WHAT IS EXPECTED:
Can you carry the pregnancy story below forward, starting right after its last sentence?

EXERCISE PASSAGE:
══════════════════════════════
I went home, fired the first doctor I had and found a new one. The next day while I was home Daddy came to check on me while he was on his lunch break everything seemed to have calmed down and the bleeding was minimal. After Daddy left I had to go to the bathroom I got up and my heart left my body, I started to cramp and I was passing clots literally the size of apples. I panicked started to cry and I started to put all the stuff that was coming out into a plastic bag. I called Daddy we went to ER again this time we were rushed right to the back. They examined the con tense of the bag and found that you were not in it so they did another ultra sound and found there you were still safe and sound heart beating strong as ever, and my cervix was still closed.
While we were there we had a new ER doctor who read the results of the ultra sound from the day before, he advised us that I had a Subcorionic Hemotoma. Basically it was a blood clot that was between the uterine wall and the sack you were in. It was larger than you were and that the probability of carrying you passed 25 weeks was grim. The doctor told us again to go home and stay off my feet but no answers on how we could combat this evil thing that threatened to take you from us.
After we got home we were very sad and I looked up the diagnosis online and found that there was a high morality rate. I also found that some women had taken baby aspirin to help thin the blood. I went to our new doctor the next day she started me on an aspirin treatment and we had weekly ultra sounds to watch the hemotoma. You eventually grew larger than the hemotoma and it started to shrink. We finally were able to be happy about you and not worry if you were going to make it. At 27 weeks I was let off bed rest as you had reached the point of viability.
We were finally excited again, we put your little room together and enjoyed watching you develop via the ultra sounds. We were able to have one for every week of your little developing life from 12 weeks on.
══════════════════════════════
AVAILABLE DATA:

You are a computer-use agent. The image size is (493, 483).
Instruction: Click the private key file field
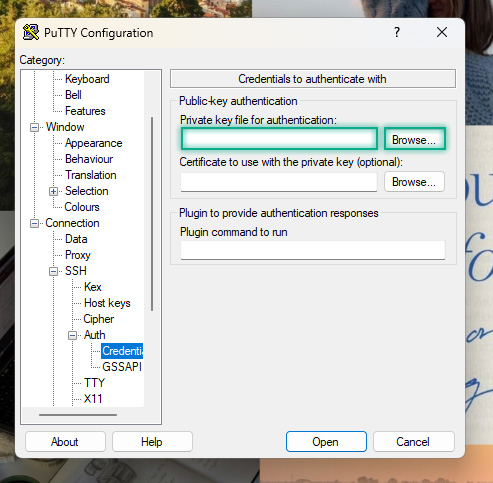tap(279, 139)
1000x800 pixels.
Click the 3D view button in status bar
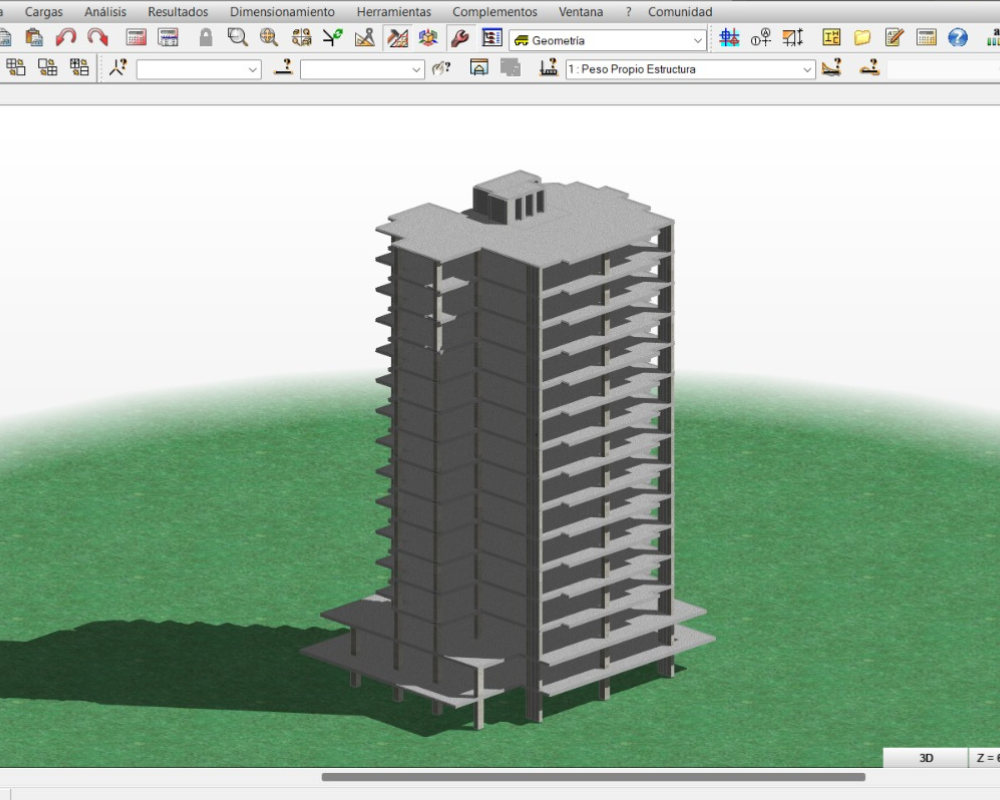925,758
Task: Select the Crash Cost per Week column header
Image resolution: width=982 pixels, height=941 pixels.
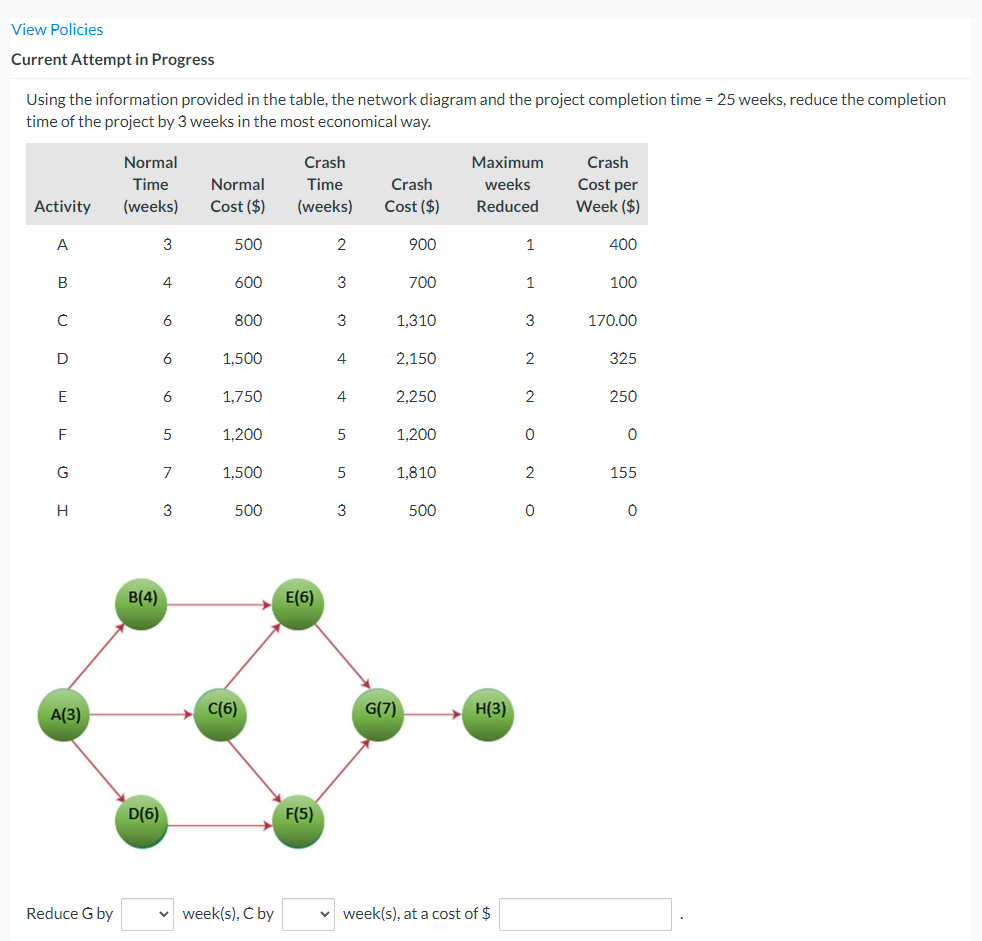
══════════════════════════════
EXERCISE OUTPUT:
On November 16, 2006 Daddy, Grandma and myself went out to dinner to Red Robbin, while we were there my water broke. We rushed to the hospital, I was not in allot of pain and after afew hours they gave me drugs to speed the process along. While in labor it became a bit touch and go as your heart rate would decelerate so they kept flipping me over turning me every which way to keep your heart rate up. It was a very long and painful 11 hours. I finally was able to get an epidural to block the pain, once I got that I went from 7-10cm in 20 minutes. the doctor was called and before she could even get dressed you were crowning. I pushed 10 times and you were then finally here!! they handed you to me and you immediately pooped on me. You were so tiny and skinny 6lb 9oz and 19" long. Your skin was all wrinkled as you didn't have much fat to fill it in. You were not all white and bloody you were pink and looked like you had just been swimming.

All of your infant tests came back normal you were just a little jaundice.
Mommy didn't like the nurses at the hospital so once you showed signed of feeding well I convinced the doctor to let us go home. It was 24 hours after I had you. I had no problem feeding you and the jaundice went away in good time. You were the perfect baby you slept allot we were so excited to have you home. Our family was finally complete.